How bad is IN operator for SQL query perfomance?

2019-05-30 00:45发布

问题:

I had SQL query that was taking 9 hours for execution. See below:

Select Field1, Field2
From A
Where Field3 IN (45 unique values here) 

When I have split this query into 3 exactly the same queries only with each having 15 values within IN clause, they each took 2 minutes to execute. So instead of spending 9 hours I now spend 6 minutes (3 queries * 2 minutes).

Can anyone explain please how practically the same queries with only difference in quantity of values in the IN clause take that different an amount of time to run?

回答1:

  • What database engine are you using (Oracle, SQL Server, MySQL, etc.)?
  • Can you post the query plan for both queries?

It sounds like the optimizer your database is using chose a very poor execution plan for the first query. Assuming that your database engine uses some sort of cost-based optimizer (most of the large vendors do), that generally implies that the optimizer's guess as to how many rows are returned was quite incorrect. Most likely, its estimates are equally incorrect whether there are 15 or 45 unique values specified but it happens that tripling the bad estimate leads the optimizer to believe that a different query plan would be appropriate. Generally, this means that the information you've given the optimizer in terms of statistics about table A are incorrect and need to be fixed.

That being said, how large is table A? If you are really querying from a single table, the optimizer has relatively few options to consider. It really only has to decide between doing a full table scan on A and using an index on Field3. Even if it decides to do a table scan rather than use an index on Field3, there is no way that it should take 9 hours to scan a single table barring really exceptional circumstances where table A is measured in at least hundreds of GB and the hardware is relatively pedestrian.



回答2:

Did you try to use EXISTS ?

 Select Field1, Field2 From A Where
 EXISTS (SELECT NULL FROM B Where
 B.value = A.Value )


回答3:

Two possibilities that I can see:

1) There might be a billion records with Field3 = 10001 so that'll be really slow. And there might be no records with the other values, so that would be very fast.

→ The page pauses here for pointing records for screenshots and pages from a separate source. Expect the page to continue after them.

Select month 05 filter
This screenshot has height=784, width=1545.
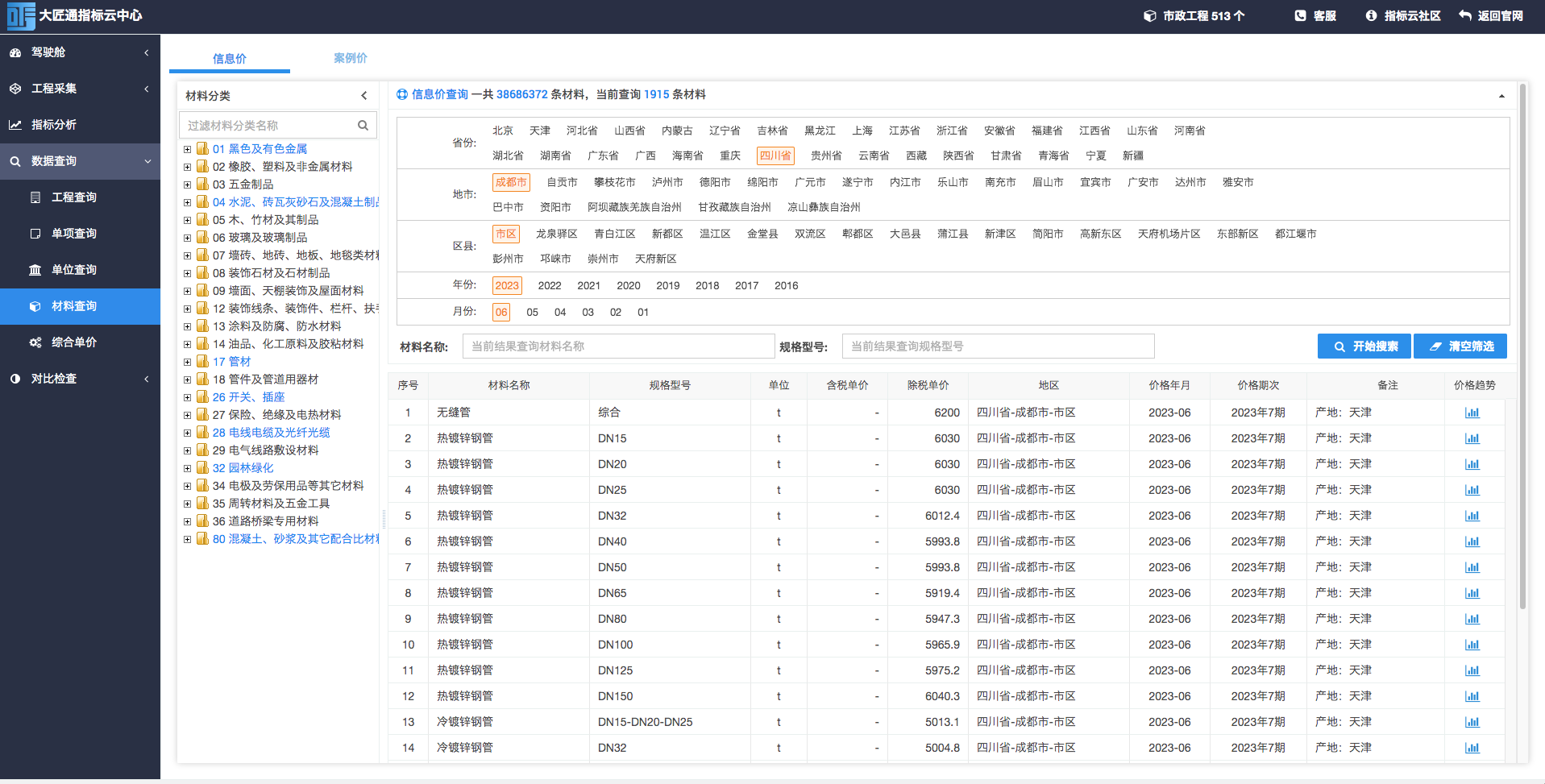click(x=532, y=312)
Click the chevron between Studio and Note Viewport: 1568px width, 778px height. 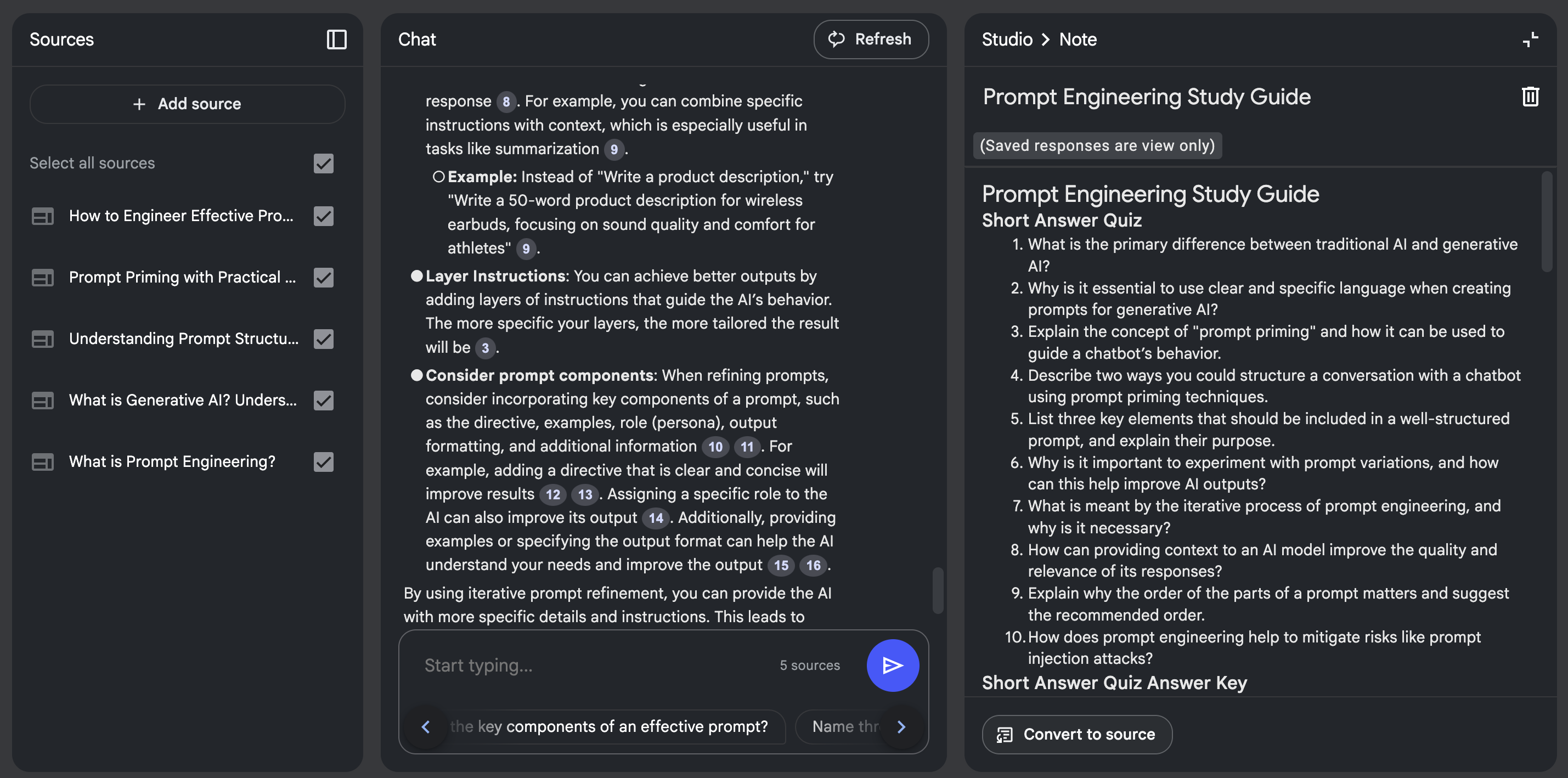click(x=1046, y=40)
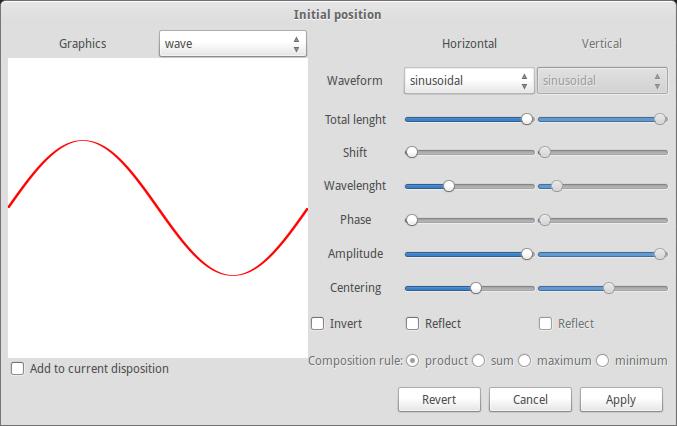The width and height of the screenshot is (677, 426).
Task: Click the horizontal Wavelenght slider handle
Action: point(449,186)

2) the issue could be the method that the DB uses to run the query. for example there may be a cut off point where it will probably switch from using the index to a full table scan. the optimizer isn't always right. when it's wrong you have to dance around it.



回答4:

Poor query performance can be caused by a number of different issues, none of which I can even venture to guess would be your problem because there just isn't enough information:

  • Multiple or unnecessary joins
  • Rowcounts of joined tables
  • No indexes or indexes not being utilized by query engine
  • Out of date table statistics causing indexes to be inefficient
  • Inefficient query

With that being said you can always get a better idea of how your query is being interpreted by the query engine by running an EXPLAIN PLAN. Here is information on how to do this for an Oracle database, http://download.oracle.com/docs/cd/B10500_01/server.920/a96533/ex_plan.htm



回答5:

First, make sure you have an index on your "Field3" in your table "A", and if possible include "Field1", "Field2" (covering index). You don't say which database you are running so it is hard to be precise in giving any better advice.

If that still doesn't speed it up, try creating a temp table, then inserting all the "IN" values and then "INNER JOIN" or "WHERE EXISTS" that temp table to your table "A".